### [YOUR OBJECTIVE]
Lines before the one containing "Task: Click the sidebar Search magnifier icon" are left out; copy that line and every later line through the end of the data exactly.

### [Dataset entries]
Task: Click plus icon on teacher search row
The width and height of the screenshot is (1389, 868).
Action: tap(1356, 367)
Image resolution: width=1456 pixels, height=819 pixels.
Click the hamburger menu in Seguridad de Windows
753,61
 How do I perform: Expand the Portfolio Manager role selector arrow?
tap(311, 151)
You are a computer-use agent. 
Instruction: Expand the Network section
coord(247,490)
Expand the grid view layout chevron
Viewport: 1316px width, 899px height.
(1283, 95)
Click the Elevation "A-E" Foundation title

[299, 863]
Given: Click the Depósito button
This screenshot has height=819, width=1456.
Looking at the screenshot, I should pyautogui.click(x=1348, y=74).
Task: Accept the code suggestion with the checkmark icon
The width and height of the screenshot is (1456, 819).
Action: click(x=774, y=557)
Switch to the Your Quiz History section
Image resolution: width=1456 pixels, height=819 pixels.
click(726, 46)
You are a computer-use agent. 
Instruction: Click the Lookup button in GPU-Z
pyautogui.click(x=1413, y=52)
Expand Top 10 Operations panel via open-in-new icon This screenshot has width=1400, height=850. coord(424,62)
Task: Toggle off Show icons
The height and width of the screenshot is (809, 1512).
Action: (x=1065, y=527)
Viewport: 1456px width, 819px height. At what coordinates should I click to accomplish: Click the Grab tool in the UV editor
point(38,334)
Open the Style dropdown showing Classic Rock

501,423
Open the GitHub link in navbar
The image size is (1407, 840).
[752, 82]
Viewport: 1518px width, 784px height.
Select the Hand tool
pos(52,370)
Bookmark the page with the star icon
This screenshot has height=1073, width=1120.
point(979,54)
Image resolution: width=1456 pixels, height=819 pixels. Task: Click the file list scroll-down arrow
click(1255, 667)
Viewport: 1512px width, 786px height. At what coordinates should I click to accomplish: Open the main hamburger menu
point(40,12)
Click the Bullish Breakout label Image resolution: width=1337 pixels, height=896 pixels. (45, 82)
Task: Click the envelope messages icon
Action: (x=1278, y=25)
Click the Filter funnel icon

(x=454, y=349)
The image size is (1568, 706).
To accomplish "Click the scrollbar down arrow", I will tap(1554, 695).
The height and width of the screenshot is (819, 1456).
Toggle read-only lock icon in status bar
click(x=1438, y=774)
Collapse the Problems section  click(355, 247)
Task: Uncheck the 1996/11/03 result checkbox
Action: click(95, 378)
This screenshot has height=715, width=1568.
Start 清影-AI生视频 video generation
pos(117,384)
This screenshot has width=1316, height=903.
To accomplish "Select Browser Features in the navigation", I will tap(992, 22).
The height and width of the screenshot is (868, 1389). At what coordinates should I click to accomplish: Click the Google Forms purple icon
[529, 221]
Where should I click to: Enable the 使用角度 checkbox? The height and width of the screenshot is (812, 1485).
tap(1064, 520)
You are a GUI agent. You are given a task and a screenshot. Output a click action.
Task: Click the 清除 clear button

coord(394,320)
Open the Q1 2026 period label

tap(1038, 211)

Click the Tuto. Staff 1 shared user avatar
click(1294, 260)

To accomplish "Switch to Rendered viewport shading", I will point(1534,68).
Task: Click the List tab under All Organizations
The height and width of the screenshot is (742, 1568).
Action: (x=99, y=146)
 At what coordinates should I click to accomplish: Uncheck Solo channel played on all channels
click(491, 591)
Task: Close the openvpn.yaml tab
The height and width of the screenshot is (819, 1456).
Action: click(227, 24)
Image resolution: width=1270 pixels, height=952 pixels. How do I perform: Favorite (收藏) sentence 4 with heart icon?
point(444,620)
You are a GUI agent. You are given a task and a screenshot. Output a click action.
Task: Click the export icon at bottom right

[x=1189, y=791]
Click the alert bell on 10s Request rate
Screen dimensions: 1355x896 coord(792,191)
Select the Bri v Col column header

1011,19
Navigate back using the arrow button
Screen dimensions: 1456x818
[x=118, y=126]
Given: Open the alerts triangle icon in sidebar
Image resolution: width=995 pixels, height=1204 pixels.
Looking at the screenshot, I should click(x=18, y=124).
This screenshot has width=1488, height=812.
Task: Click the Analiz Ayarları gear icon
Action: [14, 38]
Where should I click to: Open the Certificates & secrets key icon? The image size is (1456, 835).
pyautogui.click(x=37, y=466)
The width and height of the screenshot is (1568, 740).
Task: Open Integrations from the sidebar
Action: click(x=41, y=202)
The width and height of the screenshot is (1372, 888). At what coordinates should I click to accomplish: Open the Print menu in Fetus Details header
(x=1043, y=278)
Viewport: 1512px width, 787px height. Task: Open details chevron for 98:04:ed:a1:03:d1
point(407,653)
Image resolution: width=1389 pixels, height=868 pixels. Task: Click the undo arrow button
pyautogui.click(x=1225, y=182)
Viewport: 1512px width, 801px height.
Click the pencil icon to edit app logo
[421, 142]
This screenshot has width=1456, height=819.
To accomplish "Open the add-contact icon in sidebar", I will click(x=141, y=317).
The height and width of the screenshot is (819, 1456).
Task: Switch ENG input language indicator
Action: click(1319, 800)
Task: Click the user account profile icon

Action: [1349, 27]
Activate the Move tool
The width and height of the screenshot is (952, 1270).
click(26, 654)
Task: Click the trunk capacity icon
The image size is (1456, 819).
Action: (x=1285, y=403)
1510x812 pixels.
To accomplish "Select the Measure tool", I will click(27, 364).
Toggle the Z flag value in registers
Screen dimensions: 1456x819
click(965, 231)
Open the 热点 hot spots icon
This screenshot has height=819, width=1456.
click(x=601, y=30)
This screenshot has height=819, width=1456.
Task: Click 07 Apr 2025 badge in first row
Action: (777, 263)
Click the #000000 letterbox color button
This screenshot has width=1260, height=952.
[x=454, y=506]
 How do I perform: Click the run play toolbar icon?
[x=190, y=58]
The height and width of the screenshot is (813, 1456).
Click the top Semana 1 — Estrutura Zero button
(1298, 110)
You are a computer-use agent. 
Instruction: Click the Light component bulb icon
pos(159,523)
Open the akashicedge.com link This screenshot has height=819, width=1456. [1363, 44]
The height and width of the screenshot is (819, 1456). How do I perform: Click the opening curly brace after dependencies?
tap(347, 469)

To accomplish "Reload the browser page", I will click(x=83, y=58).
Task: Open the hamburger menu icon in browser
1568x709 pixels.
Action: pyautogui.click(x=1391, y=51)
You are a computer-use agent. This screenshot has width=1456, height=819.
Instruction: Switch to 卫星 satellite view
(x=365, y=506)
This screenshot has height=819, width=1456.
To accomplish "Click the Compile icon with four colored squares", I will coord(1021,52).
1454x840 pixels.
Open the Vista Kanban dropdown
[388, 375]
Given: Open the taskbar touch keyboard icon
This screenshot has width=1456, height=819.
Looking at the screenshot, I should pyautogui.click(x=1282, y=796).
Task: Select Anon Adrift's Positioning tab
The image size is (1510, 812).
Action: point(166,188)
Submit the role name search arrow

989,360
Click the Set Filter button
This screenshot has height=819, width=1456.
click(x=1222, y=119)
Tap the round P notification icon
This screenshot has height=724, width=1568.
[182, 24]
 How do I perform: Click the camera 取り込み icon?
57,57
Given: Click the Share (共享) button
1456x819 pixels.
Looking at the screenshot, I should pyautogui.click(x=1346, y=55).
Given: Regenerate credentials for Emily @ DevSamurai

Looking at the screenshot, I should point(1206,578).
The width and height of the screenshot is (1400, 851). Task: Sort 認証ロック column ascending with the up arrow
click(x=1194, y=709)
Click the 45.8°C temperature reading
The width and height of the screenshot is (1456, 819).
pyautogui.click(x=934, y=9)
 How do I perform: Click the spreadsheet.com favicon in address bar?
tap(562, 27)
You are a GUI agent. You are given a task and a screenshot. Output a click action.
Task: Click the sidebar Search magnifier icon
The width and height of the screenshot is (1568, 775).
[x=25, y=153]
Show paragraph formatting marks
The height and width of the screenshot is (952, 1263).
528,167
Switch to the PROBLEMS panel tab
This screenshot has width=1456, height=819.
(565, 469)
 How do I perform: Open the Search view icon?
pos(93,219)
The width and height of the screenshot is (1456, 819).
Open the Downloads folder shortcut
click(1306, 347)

### [EXERCISE OUTPUT]
Task: Click the sidebar Search magnifier icon
The width and height of the screenshot is (1568, 775).
[x=25, y=153]
Show paragraph formatting marks
The height and width of the screenshot is (952, 1263).
528,167
Switch to the PROBLEMS panel tab
This screenshot has width=1456, height=819.
(565, 469)
 How do I perform: Open the Search view icon?
pos(93,219)
The width and height of the screenshot is (1456, 819).
Open the Downloads folder shortcut
click(1306, 347)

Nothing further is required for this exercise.